The commentary tracks on the films (both from 2004) offer much behind-the-scenes info on the pictures and Buster’s crumbling grasp on his screen image at the time of production. The very jovial Glenn Mitchell provides background for The Cameraman, noting that MGM producers conceived of the film because William Randolph Hearst owned the newsreel division of MGM, and it was assured that if a film with an MGM newsreel cameraman as a hero was made, it would receive much publicity in the Hearst press.
Mitchell also clarifies, for those fascinated by NYC and LA history, which sequences in the film were shot on Manhattan streets and which were shot in or near L.A. landmarks. The L.A. locations are also the subject of a visual supplement included here, where film historians John Bengtson and Marc Wanamaker show what the locations currently look like.
In their commentary for Spite Marriage, writers Bengtson and Jeffrey Vance discuss the fact that Buster wanted the film to be a talkie but he was overruled by the studio heads. Vance, who wrote a memoir with Keaton’s widow Eleanor, goes so far as to give us Buster’s personal stats at one point in the commentary — he declares that Buster was 5’5”, ordinarily weight 140 pounds, wore a 7½ shoe and a 6 7/8-sized hat (!).
The best online supplement included in the package is a 2004 TCM-produced doc, “So Funny It Hurt: Buster Keaton and MGM,” by Christopher Bird and the esteemed silent film historian Kevin Brownlow. Narrated by James Karen, the doc is specifically about the ways in which the decision to work at MGM ruined Buster’s career (and his life).
The studio demanded that Buster’s films have a supervisor and a finished script, whereas Buster wanted neither, as he considered a script as a blueprint for a film, but he still needed room to improvise new gags on the set.
It is noted that, with The Cameraman, Keaton found himself operating in the same fashion as he had earlier. But, with Spite Marriage and the later MGM pictures, he was watched over by the studio in every aspect, including the fact that he wasn’t allowed to do his own stunts (which were, of course, a large part of his comedy).
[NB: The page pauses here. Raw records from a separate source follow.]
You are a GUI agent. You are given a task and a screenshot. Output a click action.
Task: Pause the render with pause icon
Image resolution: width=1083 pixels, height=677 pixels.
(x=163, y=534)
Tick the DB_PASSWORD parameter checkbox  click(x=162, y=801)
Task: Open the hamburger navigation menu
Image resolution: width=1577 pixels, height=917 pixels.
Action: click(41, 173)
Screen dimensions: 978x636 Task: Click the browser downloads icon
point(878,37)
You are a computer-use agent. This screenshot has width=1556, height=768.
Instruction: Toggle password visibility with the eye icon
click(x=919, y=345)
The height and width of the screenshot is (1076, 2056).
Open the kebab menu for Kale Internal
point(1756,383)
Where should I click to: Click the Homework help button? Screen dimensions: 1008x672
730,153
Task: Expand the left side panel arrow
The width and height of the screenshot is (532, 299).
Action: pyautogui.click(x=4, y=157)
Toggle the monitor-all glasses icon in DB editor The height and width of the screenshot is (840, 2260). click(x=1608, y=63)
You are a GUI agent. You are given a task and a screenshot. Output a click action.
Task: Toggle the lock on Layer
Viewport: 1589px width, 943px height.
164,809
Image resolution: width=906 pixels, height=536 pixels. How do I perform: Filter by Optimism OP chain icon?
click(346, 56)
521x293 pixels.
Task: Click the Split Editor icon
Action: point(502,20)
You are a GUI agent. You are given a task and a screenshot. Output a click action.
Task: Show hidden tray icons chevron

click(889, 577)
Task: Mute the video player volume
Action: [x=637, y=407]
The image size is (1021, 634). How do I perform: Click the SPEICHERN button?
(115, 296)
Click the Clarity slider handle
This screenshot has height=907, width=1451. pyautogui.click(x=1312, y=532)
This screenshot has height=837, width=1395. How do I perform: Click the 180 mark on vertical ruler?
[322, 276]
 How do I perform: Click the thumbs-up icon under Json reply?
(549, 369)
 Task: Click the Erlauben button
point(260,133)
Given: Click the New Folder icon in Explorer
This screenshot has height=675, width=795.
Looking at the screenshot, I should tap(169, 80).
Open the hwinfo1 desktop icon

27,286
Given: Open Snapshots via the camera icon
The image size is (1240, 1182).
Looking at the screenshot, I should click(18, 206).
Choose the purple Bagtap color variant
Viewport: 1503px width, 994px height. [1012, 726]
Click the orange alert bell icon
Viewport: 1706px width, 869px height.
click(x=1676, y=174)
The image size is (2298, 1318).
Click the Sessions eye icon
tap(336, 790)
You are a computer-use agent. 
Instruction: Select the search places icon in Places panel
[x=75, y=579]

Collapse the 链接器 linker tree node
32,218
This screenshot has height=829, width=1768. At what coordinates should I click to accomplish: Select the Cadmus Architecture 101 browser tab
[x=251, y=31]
Most intriguing of all is a discussion of the parties he had in a “land yacht” (a vehicle that looked like a double-decker bus) in the early Thirties when he was an alcoholic and was having extra-marital affairs. The saddest moments in the doc are sequences from Keaton’s MGM features, where he is visibly drunk on-screen.
The “Brownlow touch” with film documentaries is most evident when Buster’s original comic moments are deftly intercut with the recreations of these routines in the later films of the Marx Brothers and Red Skelton (for whom Keaton wrote gags — some of Skelton’s vehicles were note-for-note remakes of Keaton’s features).
On the whole, the supplements deliver a rather saddening message (“Watch the last gasp of a comedy visionary!”), but the two features are so entertaining that they counterbalance the more tragic reflections contained in the supplements.